(Saved entries)
/---

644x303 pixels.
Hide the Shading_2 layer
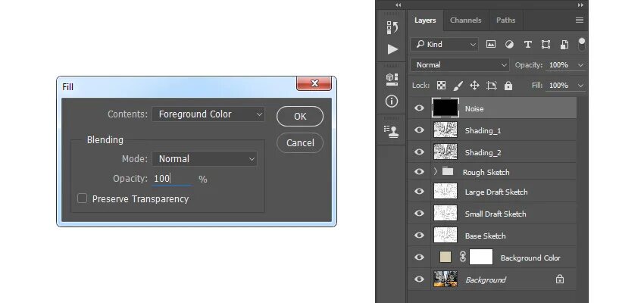pyautogui.click(x=419, y=152)
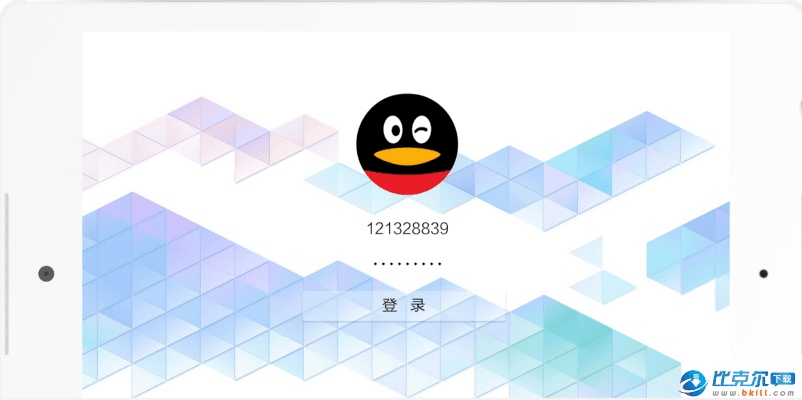This screenshot has height=400, width=802.
Task: Click the last dot in password field
Action: (439, 265)
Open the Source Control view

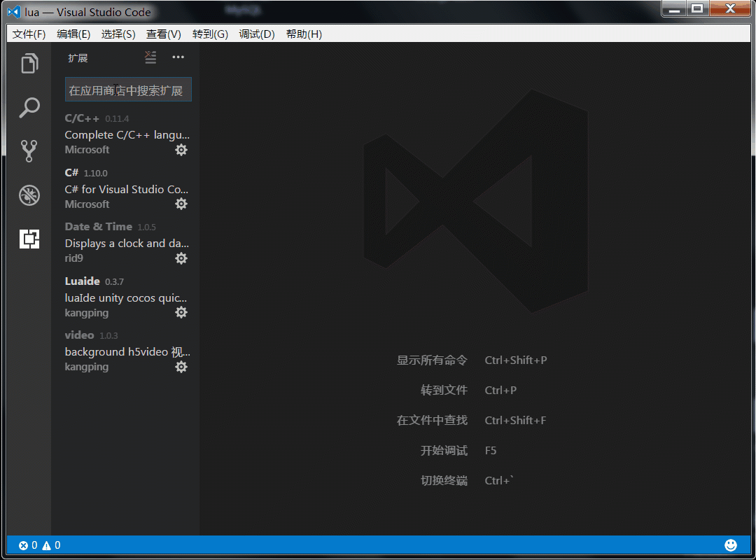[29, 151]
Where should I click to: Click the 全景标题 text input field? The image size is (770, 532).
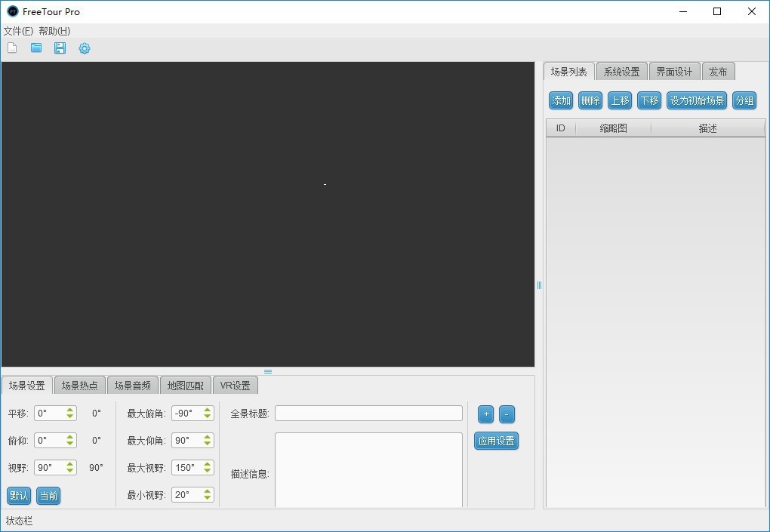click(x=368, y=414)
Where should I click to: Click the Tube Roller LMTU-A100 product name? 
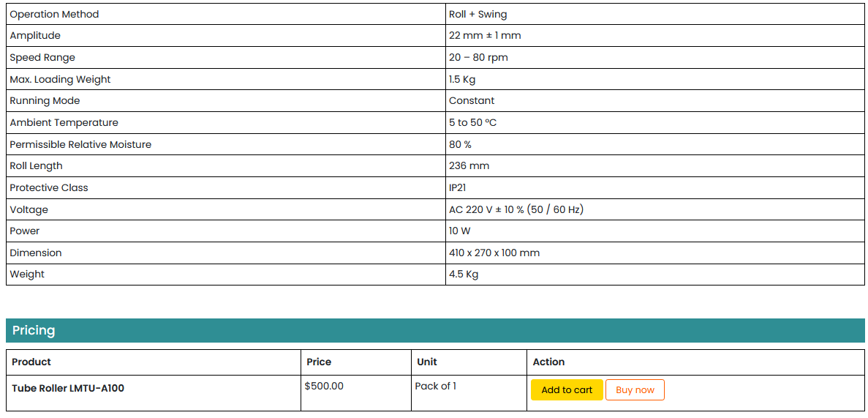pos(68,389)
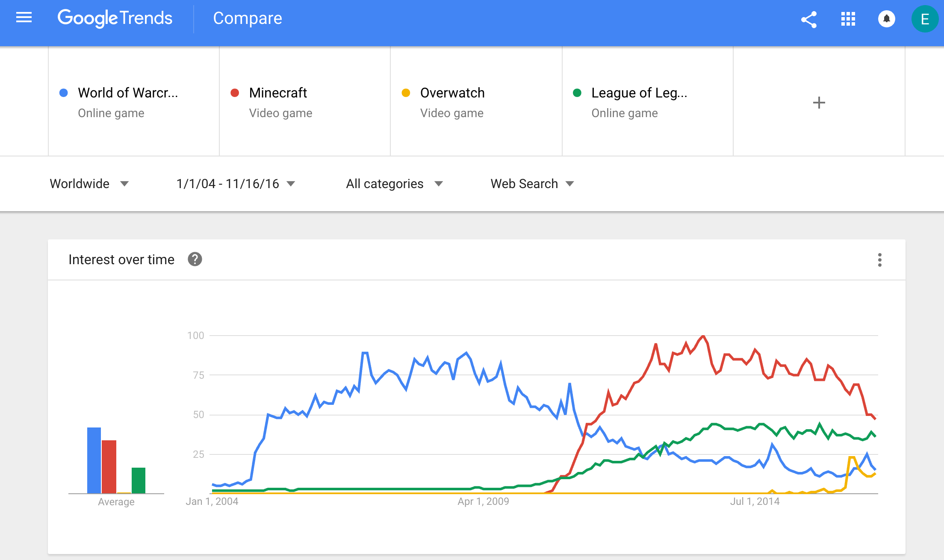Click the share icon in header
The image size is (944, 560).
pos(809,19)
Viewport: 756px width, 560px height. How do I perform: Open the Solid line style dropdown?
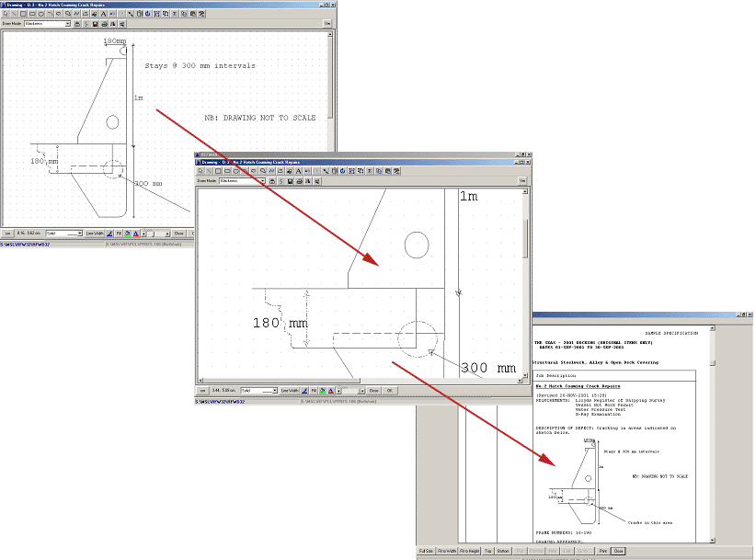point(79,234)
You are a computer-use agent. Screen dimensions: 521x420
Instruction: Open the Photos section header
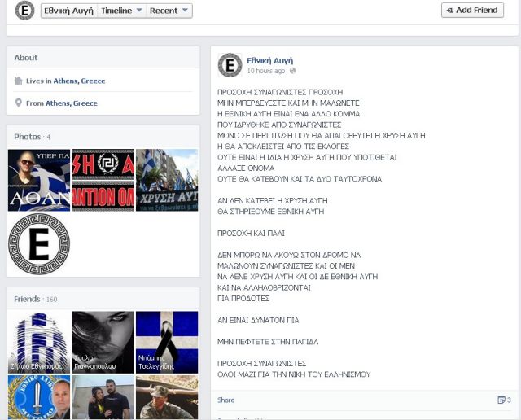tap(27, 137)
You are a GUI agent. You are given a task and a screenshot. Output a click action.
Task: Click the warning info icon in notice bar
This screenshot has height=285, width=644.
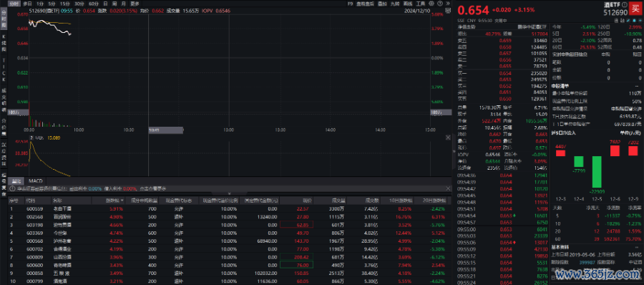pos(12,188)
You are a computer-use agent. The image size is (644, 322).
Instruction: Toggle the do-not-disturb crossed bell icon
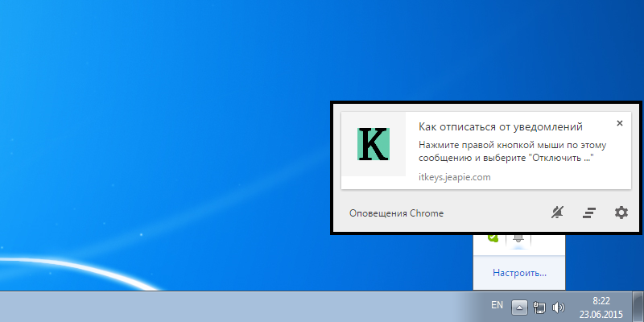tap(558, 213)
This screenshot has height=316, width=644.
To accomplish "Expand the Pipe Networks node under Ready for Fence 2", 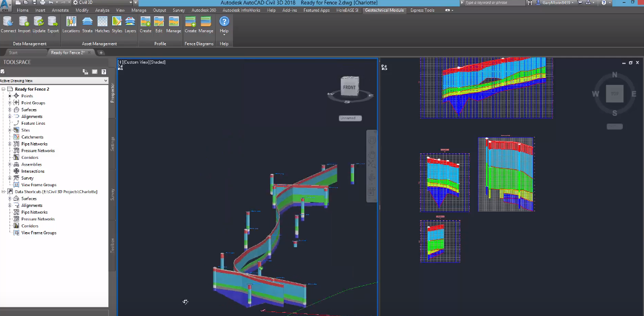I will (x=9, y=144).
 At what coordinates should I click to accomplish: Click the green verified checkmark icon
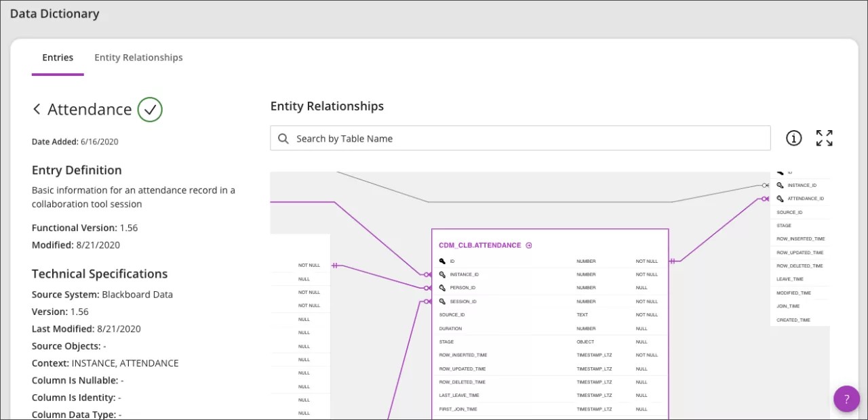(150, 109)
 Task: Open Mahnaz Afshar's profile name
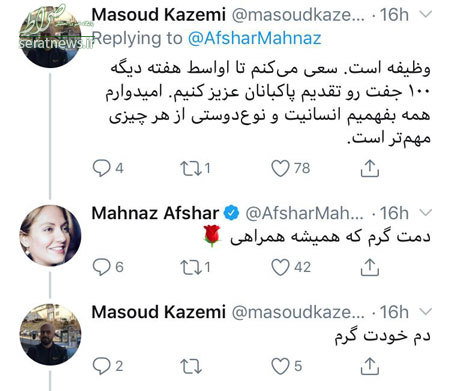[x=155, y=213]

\---

- _TO DO_
Across all the records, find the lines containing the word "computer" and reproduce each one.

- _OUTPUT FOR THIS TASK_
You are a computer-use agent. Screen dimensions: 521x420
You are a computer-use agent. The image size is (644, 322).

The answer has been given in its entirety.